Nothing. Not one thing has gone in my favour, from buying and insuring a car (had been on his insurance) to actually finding a place to live.
Christmas fucked for the kids (they are young) we can’t even get up any Decs as we need to go to my mums end of the week.
I was a SAHM and we are living on savings.
DH has become the model husband, all the things I wanted in the last three odd years, he’s now doing, texts, trying to be super dad, trying to win me back etc and I’m starting a lot to feel like I’m the one being difficult about it all.
Rents round here are @£1400 plus bills. HB is a max of £1000 what if I’m getting massively in over my head with money?
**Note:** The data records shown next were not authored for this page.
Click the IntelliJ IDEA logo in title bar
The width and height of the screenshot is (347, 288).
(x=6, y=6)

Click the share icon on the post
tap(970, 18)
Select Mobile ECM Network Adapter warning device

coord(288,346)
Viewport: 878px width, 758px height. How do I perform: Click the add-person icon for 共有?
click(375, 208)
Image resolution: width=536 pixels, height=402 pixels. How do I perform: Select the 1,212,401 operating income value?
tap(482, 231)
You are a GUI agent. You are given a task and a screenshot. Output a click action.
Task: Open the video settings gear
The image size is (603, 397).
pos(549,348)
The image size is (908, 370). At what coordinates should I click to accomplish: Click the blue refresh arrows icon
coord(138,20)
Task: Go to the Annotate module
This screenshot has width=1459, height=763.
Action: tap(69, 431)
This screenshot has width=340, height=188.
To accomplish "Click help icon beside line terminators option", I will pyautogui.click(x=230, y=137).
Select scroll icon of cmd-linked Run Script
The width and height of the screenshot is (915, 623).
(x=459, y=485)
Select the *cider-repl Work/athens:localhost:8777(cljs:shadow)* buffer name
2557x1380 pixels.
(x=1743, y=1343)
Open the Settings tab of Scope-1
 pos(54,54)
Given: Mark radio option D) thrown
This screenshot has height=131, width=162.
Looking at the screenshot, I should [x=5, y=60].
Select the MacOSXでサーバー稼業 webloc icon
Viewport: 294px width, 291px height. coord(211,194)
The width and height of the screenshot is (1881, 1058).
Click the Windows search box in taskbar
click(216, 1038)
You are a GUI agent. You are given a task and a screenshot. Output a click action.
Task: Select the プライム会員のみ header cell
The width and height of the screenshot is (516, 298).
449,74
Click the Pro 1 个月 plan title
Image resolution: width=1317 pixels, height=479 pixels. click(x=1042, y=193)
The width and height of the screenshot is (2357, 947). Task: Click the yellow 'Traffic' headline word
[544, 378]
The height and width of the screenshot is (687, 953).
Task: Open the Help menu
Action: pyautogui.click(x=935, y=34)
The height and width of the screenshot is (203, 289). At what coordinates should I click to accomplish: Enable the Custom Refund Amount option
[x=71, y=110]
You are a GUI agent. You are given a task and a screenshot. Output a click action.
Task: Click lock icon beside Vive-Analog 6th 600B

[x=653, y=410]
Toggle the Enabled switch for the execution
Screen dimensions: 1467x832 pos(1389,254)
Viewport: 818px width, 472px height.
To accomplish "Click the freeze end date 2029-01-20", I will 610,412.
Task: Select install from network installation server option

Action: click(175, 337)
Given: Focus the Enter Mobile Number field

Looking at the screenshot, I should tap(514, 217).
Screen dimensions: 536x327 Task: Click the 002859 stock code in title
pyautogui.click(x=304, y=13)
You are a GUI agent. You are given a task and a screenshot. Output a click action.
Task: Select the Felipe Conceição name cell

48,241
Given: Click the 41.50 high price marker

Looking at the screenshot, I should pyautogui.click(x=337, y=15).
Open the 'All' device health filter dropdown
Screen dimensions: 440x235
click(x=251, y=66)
I will need income support while I sort myself out (youngest is 3) but what if they start trying to force me into jobs that don’t fit round school and then start stopping the money?
I don’t know if I even want a divorce, but if I don’t I should go back home really, but I’ve so many things on my shoulders I can’t even think about that battle right now.
I’m up at 4am everyday just worrying about what to do for the best. Every option I look at just seems to be covered in shit.
We had a little break booked for a few days after Xmas. He’s pushing for us all to go “for the kids” I don’t think it’s a good idea at all, but the kids are so upset we can’t go and again, it’s only me sitting saying “no” to this.
I asked for space, but he’s chipping away and chipping away at me until I actually feel unreasonable!!